Stated goal - Please rescale the stretch from the line containing "Task: Click the AGPL-3.0 License scale icon" through the line containing "Action: (1073, 375)", including both of those lines. Reproduce these lines with every answer coordinate multiplied by 2.3 and rounded to a whole number, halves rounding up, and leave all other numbers unchanged.

Data section -
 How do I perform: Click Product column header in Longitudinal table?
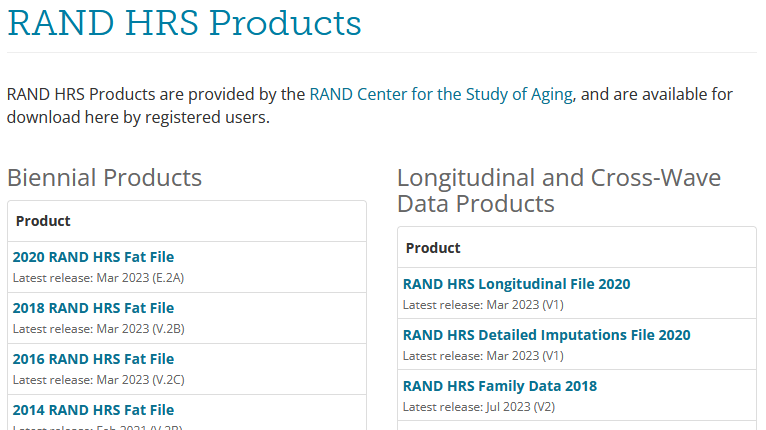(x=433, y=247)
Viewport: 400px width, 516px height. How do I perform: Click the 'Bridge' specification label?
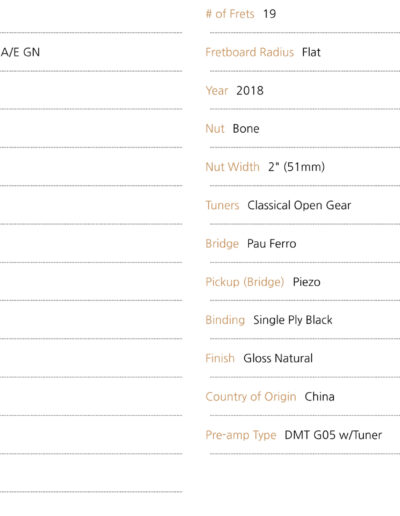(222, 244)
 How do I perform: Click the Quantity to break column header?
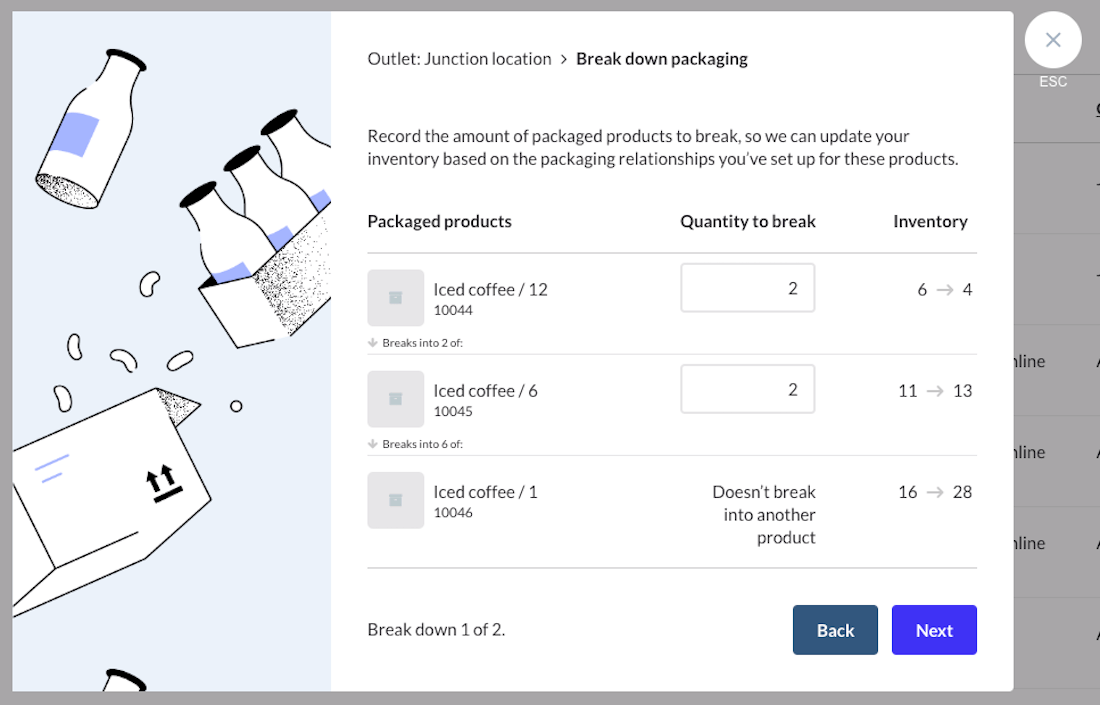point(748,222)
...
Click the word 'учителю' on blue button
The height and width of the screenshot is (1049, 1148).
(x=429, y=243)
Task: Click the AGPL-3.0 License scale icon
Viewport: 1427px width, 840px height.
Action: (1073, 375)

Solution -
Task: Click the AGPL-3.0 License scale icon
Viewport: 1427px width, 840px height.
Action: (2468, 863)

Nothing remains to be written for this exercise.